2. Con il secondo motivo è denunciato omesso esame di un fatto decisivo per il giudizio, in relazione all’art. 360 c.p.c., n. 5 e si contesta che la Corte territoriale non avrebbe considerato gli esiti dell’interrogatorio formale e della prova testimoniale, nè avrebbe tenuto conto della mancata specifica contestazione da parte del S. delle singole voci del documento posto a base dell’ingiunzione nè avrebbe considerato che, una volta accertato che era stata effettuata la prestazione relativa alla dichiarazione dei redditi ai fini IRPEF per gli anni 2003 e 2004, tutti gli altri adempimenti contabili e fiscali dovevano ritenersi provati in quanto strumentali alla dichiarazione dei redditi.

3. Con il terzo motivo è denunciata la violazione e falsa applicazione degli artt. 2697,1218 c.c., artt. 116,115 e 88 c.p.c. e si lamenta che la Corte territoriale avrebbe errato nel considerare “generiche” le prestazioni indicate nel ricorso monitorio, essendo invece generiche le contestazioni del S., anche tenuto conto della presunzione che assiste l’attività professionale indicata nella parcella asseverata dall’associazione professionale. Sarebbe stato erroneamente applicato il riparto dell’onere della prova, in violazione del principio di vicinanza della prova.

4. Con il quarto motivo, che denuncia violazione e falsa applicazione degli artt. 112,346 e 91 c.p.c. e segg., il ricorrente si duole sia della riduzione del quantum debeatur, in mancanza di riproposizione in appello della relativa domanda, sia della compensazione delle spese di lite, attesa la soccombenza della controparte.

5. I primi tre motivi sono inammissibili per carenza di specificità, e il rilievo assorbe ogni altra questione.

5.1. Il ricorso, infatti, non riporta il contenuto integrale delle dichiarazioni rese in sede di interrogatorio formale dal S. nè di quelle rese dai testi, e la trascrizione (a pagina 5 del ricorso) del solo capitolo n. 3 dell’articolato, al quale il S. avrebbe dato risposta positiva, risulta insufficiente a dimostrare l’assunto del ricorrente, attesa la genericità del riferimento alla “durata del rapporto professionale”, senza altra indicazione in merito agli anni nei quali sarebbero state effettuate le prestazioni.

La mancata trascrizione impedisce la verifica della decisività dei fatti e delle prove stesse, che deve essere compiuta sulla base delle deduzioni contenute nel ricorso, alle cui lacune non è consentito sopperire con indagini integrative (ex plurimis, Cass. 10/08/2017, n. 19985). L’accesso diretto agli atti, come è noto, è possibile solo in caso di denuncia di error in procedendo – che qui non ricorre – e sempre che il ricorso contenga una sufficiente specificazione degli elementi fattuali in concreto condizionanti gli ambiti di operatività della violazione processuale (Cass. 13/05/2016, n. 9888).
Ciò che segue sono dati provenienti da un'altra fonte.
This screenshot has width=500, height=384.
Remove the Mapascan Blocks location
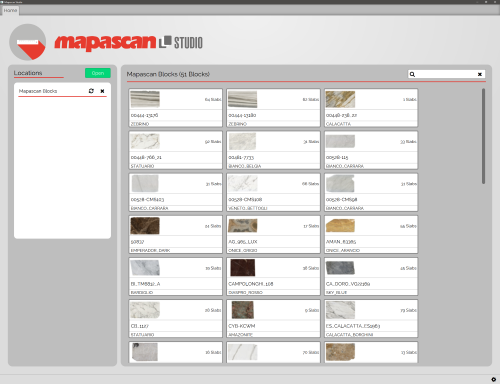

5.2. Considerazioni analoghe valgono a proposito della censura relativa alla asserita genericità delle contestazioni del S..

Secondo l’orientamento consolidato nella giurisprudenza di legittimità, qualora a fondamento del motivo di impugnazione si deduca che la controparte avrebbe tenuto condotte processuali di non contestazione, per consentire a questa Corte di prendere cognizione delle doglianze ad essa sottoposte, il ricorso deve sia indicare la sede processuale di adduzione delle tesi ribadite o lamentate come disattese, sia contenere la trascrizione dei relativi passaggi argomentativi (ex plurimis, Cass. 09/08/2016, n. 16655).

6. Privo di fondamento risulta il quarto motivo, nella duplice articolazione delle censure.

6.1. Si legge nella sentenza impugnata che con l’atto di appello il S. aveva contestato le prestazioni poste alla base del credito ex adverso azionato, fatta eccezione per l’attività di redazione della dichiarazione dei redditi a fini IRPEF per gli anni 2003-2004.

La devoluzione così realizzata consentiva alla Corte d’appello di riconoscere a favore del T. un minor credito. In senso ostativo il ricorrente deduce la mancata riproposizione della domanda di riduzione del quantum, con effetto di rinuncia, ma non indica l’atto nel quale sarebbe stata formulata la domanda nel giudizio di primo grado, nè trascrive il contenuto di tale atto e di quello d’appello, con la conseguenza che la questione neppure può essere esaminata.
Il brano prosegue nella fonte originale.